How could one forget the wearable gargantuan mantua tents that, no longer than a year ago, stole the spotlight of fashion?

We are talking about it today, and we’ll definitely be for a while. British designer Bradley Sharpe graduated from Central Saint Martins last summer, and his vision has not skipped a beat since. The visionary creator opened up to NR about the launch of his own brand, his debut collection and the responsibilities descending from being a contemporary designer.

Authenticity remains at the core of his priorities, admits Bradley. Not only are we looking at what we put out to the world, but, most importantly, what we say. A highlight of his process falls onto accountability as well – a gentle reminder that fashion should never be taken with a grain of salt – “It’s not just about you.”, to have a voice, implies responsibilities. Bradley Sharpe: get ready, you will not be bored.

Your graduate collection hit the world with a bang this past year, can you talk us through the inspirations and process behind it?

Working at a sex club to financially support my final year, I became fascinated by its unrestricted public hook up culture. I began looking into the historical aspects of hooking up and became fascinated when I discovered the tales of Molly houses and court events. I wanted to find a way to reinterpret the Mantua – a gown worn by aristocratic women in the 18th century – and, after coming across a tent in a charity shop, I naturally began pursuing its idea of volume.

That said, I’m quite a tactile person. My work is always inspired by a body of experiences or things that I’ve come across naturally… Nothing is ever forced, rather completely authentic. I also really liked the idea of a consumer buying a gown, but still having to literally build it themselves.

What hides inside these tents?

My sleep paralysis.

What inspires and pushes you to create?

I’m privileged to live in London. To be surrounded by relentless creativity which always pushes me to do more.

What has been your greatest achievement so far?

Probably working with some incredible people recently. From Lady Gaga and Tim Walker, to my fantastic and ever inspiring studio team.

Looking back at your experience at Central Saint Martins and Marc Jacobs in New York, how has your view on fashion changed?

This year alone, the industry has changed astronomically. It has developed, suffered and excelled – all in one breath. More than ever, the difference between then and now is that the future of fashion lies within its young designers.

“People are no longer looking towards the successful fashion houses for an opinion, they’re looking towards us”

What is the most valuable lesson you have learnt from it?

To be authentic.

Stepping into the world of fashion during such hard times must have demanded a lot of backbone. How have the first months of your career outside of university been?

It’s been a breath between exciting and manic.
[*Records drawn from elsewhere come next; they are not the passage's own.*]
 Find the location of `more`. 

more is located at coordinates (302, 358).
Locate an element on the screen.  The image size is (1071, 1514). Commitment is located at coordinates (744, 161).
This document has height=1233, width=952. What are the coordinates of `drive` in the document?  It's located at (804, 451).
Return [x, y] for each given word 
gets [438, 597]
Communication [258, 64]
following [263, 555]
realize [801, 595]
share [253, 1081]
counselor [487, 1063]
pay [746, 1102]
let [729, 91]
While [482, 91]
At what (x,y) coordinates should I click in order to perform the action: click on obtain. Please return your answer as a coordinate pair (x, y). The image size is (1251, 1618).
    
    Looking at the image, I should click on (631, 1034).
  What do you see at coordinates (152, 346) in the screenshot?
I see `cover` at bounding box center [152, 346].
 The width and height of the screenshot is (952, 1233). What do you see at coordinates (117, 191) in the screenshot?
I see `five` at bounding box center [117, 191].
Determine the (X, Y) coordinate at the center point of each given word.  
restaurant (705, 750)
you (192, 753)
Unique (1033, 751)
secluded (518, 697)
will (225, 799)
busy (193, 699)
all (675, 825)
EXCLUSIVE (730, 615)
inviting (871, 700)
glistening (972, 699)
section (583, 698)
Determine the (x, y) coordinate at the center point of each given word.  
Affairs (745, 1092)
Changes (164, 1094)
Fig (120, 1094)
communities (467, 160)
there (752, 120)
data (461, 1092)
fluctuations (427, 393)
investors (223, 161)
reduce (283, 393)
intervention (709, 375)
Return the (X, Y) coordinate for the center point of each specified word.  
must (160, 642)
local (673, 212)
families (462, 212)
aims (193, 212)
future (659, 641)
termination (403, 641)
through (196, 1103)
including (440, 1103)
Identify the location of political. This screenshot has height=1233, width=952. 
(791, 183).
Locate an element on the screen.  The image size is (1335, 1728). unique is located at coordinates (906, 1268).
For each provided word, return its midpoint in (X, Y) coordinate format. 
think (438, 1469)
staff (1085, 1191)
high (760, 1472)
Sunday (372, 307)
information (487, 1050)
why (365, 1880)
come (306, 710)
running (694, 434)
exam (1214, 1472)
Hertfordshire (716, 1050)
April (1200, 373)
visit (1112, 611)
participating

I’ve learnt so much by getting things – so – wrong: that is just the process of growing independently. I’m still so blessed to have a small team that’s so committed to the vision.

After my graduation (Ed.), it’s taken me a while to get started again: I am not in any rush to put out my debut collection. St. Martins felt so unnecessarily rushed. I cannot talk about, nor consider sustainability, if you’re going to work yourself or your team like a horse. Good things come at a good time, and I’m comfortable with that.

What are the biggest challenges for a young designer to start up their own brand?

It is probably about getting your head around the construction of a brand, and how to entirely build one from the ground up. Being an adult, configuring a business, it is totally different from being an 18 year old who just wanted to have their own brand. You can be street wise, but still, you have to be smart and make responsible moves. It’s not just about you.

What responsibilities descend from having a voice in contemporary fashion?

You have to be authentic and use your practice as a way to ascend your voice. Popular opinions aren’t necessarily always correct – just do what you want and say what you think.

We are all very excited for what is next to come. What are you working on at the moment?

I’ve been working on my new collection these past few months and it’s finally started to take shape. I cannot wait to share it with you very soon.